SUPPLIED INFORMATION below:

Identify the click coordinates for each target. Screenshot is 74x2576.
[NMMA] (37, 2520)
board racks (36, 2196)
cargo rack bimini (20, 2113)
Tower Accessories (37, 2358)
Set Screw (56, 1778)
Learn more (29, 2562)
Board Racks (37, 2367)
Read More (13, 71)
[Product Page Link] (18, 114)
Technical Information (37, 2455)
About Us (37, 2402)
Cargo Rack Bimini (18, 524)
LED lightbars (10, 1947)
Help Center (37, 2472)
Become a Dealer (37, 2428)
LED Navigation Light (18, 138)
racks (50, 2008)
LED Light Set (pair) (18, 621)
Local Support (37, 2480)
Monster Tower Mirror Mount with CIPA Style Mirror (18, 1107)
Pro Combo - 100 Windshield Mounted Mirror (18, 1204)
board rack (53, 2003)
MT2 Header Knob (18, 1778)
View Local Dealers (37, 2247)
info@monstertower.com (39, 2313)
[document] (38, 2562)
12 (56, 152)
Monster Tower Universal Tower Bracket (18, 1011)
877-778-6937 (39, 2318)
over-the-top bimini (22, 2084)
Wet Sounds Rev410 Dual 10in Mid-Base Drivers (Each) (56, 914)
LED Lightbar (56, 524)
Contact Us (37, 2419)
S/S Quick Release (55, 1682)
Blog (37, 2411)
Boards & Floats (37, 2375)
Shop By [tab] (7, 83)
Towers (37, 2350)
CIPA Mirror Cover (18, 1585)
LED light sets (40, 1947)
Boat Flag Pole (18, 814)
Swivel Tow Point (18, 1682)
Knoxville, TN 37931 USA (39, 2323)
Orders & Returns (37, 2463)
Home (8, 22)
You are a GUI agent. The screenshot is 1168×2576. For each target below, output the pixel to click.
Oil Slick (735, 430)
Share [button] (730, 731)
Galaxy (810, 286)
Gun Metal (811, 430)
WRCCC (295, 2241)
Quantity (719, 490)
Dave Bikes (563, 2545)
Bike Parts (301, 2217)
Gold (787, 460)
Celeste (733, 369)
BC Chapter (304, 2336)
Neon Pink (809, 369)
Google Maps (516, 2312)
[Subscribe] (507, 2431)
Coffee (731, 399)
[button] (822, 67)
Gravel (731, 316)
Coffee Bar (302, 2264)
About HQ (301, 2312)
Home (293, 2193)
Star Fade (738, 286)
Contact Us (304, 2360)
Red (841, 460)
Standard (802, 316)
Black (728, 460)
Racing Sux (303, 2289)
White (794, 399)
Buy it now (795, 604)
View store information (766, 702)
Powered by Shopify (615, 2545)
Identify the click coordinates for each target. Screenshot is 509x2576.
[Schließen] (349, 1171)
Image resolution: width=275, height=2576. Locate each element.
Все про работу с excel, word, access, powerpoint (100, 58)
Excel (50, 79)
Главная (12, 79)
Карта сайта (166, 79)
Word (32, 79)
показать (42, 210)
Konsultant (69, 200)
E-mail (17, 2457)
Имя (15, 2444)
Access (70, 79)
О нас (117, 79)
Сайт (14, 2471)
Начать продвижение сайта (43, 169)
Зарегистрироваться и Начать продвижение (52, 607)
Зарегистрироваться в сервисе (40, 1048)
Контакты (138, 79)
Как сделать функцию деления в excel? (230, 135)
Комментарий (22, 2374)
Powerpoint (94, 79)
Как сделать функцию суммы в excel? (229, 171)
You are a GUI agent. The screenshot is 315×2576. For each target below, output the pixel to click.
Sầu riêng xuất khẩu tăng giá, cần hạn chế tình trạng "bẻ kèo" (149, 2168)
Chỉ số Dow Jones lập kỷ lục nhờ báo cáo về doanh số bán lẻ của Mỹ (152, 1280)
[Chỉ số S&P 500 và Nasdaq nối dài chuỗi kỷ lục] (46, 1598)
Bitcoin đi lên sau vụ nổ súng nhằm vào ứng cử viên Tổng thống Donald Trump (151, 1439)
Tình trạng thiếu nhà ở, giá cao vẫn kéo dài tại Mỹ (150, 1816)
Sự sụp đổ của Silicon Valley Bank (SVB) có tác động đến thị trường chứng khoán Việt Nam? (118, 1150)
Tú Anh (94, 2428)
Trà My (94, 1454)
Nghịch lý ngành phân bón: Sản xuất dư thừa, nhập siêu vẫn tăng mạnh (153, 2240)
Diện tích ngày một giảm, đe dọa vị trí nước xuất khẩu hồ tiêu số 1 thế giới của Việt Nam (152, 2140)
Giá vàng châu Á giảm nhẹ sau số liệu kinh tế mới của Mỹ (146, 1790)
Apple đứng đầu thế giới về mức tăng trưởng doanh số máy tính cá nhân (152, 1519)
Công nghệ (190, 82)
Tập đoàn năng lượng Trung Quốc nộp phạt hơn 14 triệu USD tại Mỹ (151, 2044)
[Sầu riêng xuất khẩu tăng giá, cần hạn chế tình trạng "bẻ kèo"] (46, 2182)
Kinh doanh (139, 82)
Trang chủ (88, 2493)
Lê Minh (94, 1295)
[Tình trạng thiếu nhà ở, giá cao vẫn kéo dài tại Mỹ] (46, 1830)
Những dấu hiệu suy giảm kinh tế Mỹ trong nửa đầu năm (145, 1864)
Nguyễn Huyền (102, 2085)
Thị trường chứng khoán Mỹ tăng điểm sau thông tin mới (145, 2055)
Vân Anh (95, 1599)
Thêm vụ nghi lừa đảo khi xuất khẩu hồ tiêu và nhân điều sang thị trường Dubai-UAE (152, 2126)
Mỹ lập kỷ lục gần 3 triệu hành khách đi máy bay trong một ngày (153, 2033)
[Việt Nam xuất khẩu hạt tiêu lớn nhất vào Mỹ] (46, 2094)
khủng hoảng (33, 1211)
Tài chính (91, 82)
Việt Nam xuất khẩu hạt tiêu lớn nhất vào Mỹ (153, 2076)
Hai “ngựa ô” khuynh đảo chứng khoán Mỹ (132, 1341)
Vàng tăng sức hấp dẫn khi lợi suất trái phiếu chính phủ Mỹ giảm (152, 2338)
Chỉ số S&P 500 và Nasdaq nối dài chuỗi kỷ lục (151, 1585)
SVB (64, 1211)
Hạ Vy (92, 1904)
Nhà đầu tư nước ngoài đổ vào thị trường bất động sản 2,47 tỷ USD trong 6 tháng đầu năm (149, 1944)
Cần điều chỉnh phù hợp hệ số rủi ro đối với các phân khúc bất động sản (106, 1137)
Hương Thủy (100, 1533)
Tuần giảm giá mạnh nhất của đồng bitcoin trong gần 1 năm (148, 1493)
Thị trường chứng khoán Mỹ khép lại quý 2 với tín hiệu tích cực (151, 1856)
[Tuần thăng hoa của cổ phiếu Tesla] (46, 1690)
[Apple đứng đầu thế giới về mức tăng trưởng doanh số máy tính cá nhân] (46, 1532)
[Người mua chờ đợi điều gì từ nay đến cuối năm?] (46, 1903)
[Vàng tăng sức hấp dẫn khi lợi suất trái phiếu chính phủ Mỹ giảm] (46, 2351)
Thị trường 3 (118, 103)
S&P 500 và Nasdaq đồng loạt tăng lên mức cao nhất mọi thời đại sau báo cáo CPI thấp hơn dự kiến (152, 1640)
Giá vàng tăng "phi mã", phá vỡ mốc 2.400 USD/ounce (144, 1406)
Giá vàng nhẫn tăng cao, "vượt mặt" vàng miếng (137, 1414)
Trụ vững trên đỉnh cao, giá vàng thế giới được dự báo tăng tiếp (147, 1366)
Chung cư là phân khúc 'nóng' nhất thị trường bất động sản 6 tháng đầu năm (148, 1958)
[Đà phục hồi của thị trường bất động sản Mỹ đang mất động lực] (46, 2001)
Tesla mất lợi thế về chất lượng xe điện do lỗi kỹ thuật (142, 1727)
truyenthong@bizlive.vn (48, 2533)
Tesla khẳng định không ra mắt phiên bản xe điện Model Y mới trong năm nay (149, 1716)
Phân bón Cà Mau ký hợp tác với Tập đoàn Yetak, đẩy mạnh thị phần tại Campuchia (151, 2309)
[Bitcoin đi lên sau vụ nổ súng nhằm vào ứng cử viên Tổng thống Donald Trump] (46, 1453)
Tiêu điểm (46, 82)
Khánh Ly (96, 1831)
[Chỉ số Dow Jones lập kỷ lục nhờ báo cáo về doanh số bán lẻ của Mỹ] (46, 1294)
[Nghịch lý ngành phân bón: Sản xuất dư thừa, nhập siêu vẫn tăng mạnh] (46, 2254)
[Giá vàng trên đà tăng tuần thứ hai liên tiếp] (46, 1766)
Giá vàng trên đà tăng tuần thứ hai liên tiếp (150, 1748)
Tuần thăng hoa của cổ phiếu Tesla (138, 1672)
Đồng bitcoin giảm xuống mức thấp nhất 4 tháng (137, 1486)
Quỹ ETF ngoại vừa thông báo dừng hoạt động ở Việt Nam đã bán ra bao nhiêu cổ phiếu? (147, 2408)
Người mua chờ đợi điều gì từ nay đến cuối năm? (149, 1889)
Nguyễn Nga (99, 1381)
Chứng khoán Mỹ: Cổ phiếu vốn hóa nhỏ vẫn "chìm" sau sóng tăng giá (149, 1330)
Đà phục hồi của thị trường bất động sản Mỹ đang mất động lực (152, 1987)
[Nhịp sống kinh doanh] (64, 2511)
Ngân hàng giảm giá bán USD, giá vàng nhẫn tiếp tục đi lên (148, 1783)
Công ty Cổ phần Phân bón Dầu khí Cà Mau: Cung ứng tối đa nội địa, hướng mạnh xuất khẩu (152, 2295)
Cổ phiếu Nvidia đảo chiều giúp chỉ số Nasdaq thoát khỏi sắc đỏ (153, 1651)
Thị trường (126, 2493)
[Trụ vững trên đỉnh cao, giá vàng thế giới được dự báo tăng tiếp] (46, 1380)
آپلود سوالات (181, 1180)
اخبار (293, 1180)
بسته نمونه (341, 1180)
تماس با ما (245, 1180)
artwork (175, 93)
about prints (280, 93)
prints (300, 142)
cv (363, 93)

End of SUPPLIED INFORMATION.

* _WORK REQUEST_: One number is all the reply should hold: how many lines in these records include the word "suất".

* _ANSWER FOR THE TASK_: 2